Alakası şu; vatandaş yaz aylarında bizim yaylalara koyun sürüsünü otlatmaya getirir çünkü bizim yaylalar hem serin olur hem de otu bol ve sağlıklı. İşte bu yüzden, yaylalarda daha rahat hareket edebilmesi içinde kendisine yakın gördüğü muhtarın seçilmesini ister ve oyu da bizim köydedir.
***
Yukarıda anlattıklarım altmıştı yetmişli yıllardan bu yana böyle.
Şimdi yani seksenli yıllardan sonra mı?
Hiç değişen bir şey yok! İstanbul’da ne kadar yerel seçim yaşadıysam, hep aynı tartışmaları gördüm, duydum, bire bir yaşadım.

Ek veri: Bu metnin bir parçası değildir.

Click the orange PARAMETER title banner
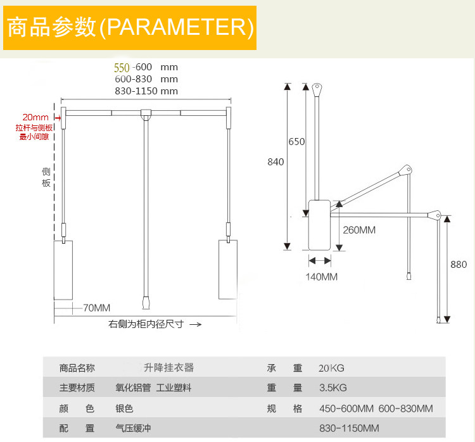click(130, 28)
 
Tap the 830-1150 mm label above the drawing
click(146, 91)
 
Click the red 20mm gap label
click(35, 117)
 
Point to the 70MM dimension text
click(96, 308)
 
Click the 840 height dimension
click(276, 161)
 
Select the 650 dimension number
click(296, 142)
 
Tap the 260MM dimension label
click(359, 230)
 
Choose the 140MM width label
click(322, 277)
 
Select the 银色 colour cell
click(124, 408)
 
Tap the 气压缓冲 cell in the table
click(133, 429)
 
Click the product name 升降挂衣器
click(168, 367)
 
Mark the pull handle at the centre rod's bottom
click(146, 303)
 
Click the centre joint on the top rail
click(146, 115)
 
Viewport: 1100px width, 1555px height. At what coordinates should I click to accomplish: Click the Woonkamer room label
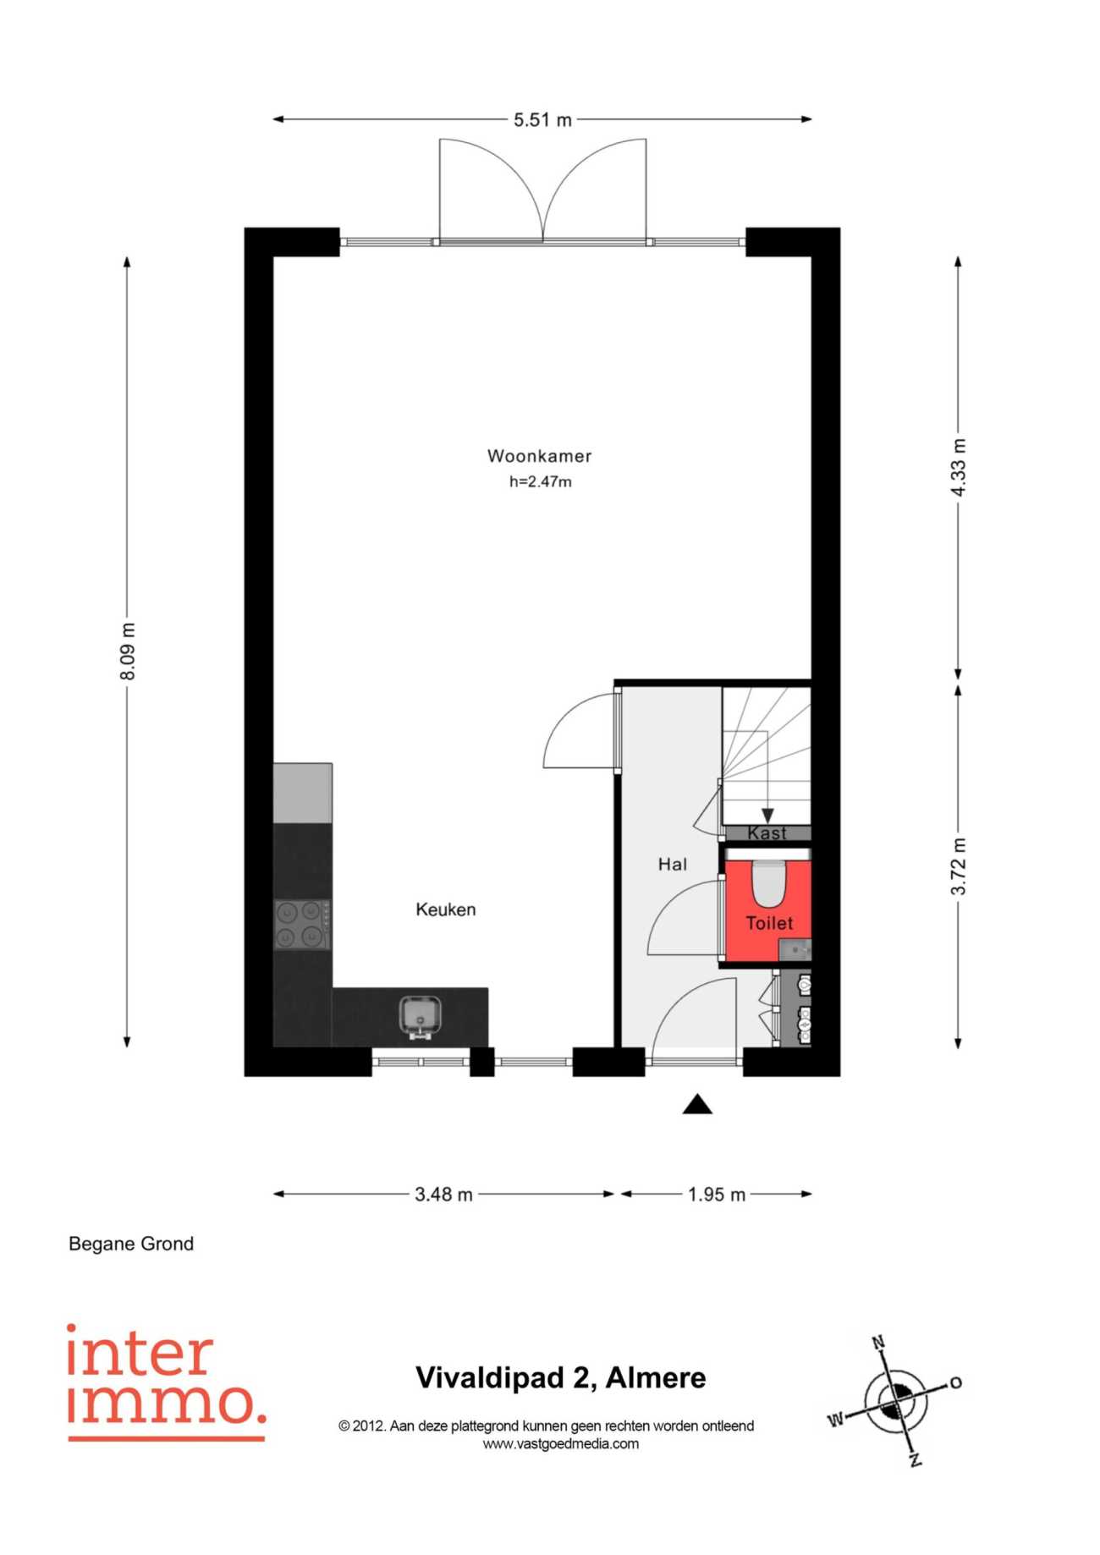539,456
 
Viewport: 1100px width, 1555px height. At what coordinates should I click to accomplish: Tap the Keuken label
446,909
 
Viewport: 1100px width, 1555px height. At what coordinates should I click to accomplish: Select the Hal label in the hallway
673,864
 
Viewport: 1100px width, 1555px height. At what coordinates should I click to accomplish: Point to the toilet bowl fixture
770,882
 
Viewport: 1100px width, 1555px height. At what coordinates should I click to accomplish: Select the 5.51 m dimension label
542,120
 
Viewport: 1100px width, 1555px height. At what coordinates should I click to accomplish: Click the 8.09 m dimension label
128,651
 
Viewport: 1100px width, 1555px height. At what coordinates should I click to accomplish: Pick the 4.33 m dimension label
958,468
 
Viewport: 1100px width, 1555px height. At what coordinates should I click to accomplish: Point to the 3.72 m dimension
958,866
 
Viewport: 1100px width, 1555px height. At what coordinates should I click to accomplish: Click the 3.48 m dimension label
443,1195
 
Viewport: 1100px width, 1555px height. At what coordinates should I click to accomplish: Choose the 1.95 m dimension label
717,1195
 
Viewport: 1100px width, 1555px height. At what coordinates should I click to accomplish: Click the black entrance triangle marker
697,1105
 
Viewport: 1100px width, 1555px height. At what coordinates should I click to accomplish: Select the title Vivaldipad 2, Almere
561,1377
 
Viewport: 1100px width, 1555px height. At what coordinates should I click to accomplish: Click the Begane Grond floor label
131,1244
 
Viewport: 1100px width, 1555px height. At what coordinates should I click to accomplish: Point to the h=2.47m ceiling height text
540,482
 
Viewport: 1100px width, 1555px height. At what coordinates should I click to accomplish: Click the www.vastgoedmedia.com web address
561,1444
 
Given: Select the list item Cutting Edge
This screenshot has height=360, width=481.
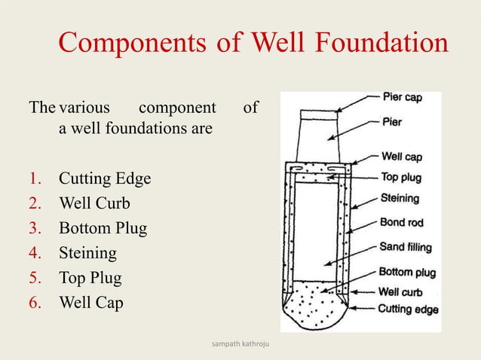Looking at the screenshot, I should coord(105,178).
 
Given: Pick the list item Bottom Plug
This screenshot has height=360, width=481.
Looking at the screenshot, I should coord(103,228).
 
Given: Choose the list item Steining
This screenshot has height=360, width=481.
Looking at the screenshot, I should coord(87,253).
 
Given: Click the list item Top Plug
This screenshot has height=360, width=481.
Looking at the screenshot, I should coord(90,278).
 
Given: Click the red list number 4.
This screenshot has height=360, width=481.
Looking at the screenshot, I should coord(36,253).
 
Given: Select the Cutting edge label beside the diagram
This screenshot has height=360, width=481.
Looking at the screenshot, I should coord(408,308).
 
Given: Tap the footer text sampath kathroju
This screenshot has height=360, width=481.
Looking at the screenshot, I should coord(240,344).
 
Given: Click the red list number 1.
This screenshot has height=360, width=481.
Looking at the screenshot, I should coord(35,178).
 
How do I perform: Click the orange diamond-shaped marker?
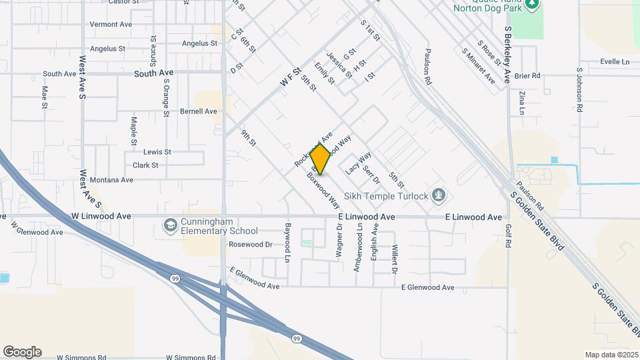[x=321, y=159]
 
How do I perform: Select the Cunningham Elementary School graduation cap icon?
[x=171, y=227]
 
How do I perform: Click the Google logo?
[x=22, y=352]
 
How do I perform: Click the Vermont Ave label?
[x=111, y=25]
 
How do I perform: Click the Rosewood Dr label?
[x=251, y=245]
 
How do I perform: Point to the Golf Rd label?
[x=507, y=236]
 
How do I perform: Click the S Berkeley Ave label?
[x=508, y=55]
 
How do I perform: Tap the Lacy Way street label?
[x=358, y=163]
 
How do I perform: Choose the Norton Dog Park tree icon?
[x=531, y=5]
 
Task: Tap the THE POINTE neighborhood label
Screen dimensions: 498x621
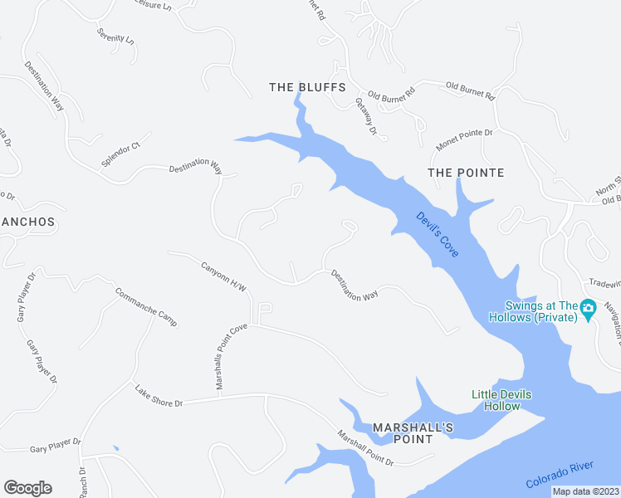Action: pyautogui.click(x=466, y=173)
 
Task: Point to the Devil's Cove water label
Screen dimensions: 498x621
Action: pyautogui.click(x=438, y=233)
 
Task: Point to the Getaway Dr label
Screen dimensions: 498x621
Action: pyautogui.click(x=366, y=116)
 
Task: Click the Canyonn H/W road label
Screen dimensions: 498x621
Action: pyautogui.click(x=224, y=276)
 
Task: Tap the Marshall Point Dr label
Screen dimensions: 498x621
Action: pyautogui.click(x=365, y=447)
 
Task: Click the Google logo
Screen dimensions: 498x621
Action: pyautogui.click(x=27, y=488)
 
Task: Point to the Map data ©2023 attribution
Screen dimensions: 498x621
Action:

Başta Büyükçekmece olmak üzere seksenli doksanlı yıllarda Esenyurt, Kavaklı, Gürpınar, Yakuplu ve Kıraç gibi beldelerde belediye başkanları taşıma oy ile seçilirdi. Seçim vakti yani seçim günü Haramidere ve TÜYAP’ın önü arkası otogar gibi olurdu. Büyükçekmece’ye Sakarya’dan, Kavaklı'ya Ordu ve Giresun’dan otobüsler dolusu oy taşınırdı.
***
Silivri’de ve beldelerinde sahiller, yazlık evler oy deposu olarak hizmet verirdi.
Bunca yıldır taşıma oylara karşı çıkanlara yani bağıranlara bakıyorum da hep seçim kaybetmişler bağırıyor, ortalığı ayağa kaldırıyor.
1985’mi 1986 yılımı tam hatırlayamadım...
Beylikdüzü'nde Bizim Kent Sitesinde bir apartman dairesinde yüzün üzerinde seçmen çıkmıştı. Biz de haber yapmıştık ve daire sahibi bize sözde açıklama yaptı; “Ev benim değil mi, istersem 500 kişi bir evde yaşarız size ne...” demişti ve basmıştı küfrü...
***
Yine aynı adamlar, yine aynı 'Parti'nin militanları, severleri, mikrofon ellerinde bangır bangır bağırıyorlar, “Taşıma oy vaaaarrrrr”
Yok be kardeşim, yok taşıma maşıma yok.
Sadece adres değişikliği var!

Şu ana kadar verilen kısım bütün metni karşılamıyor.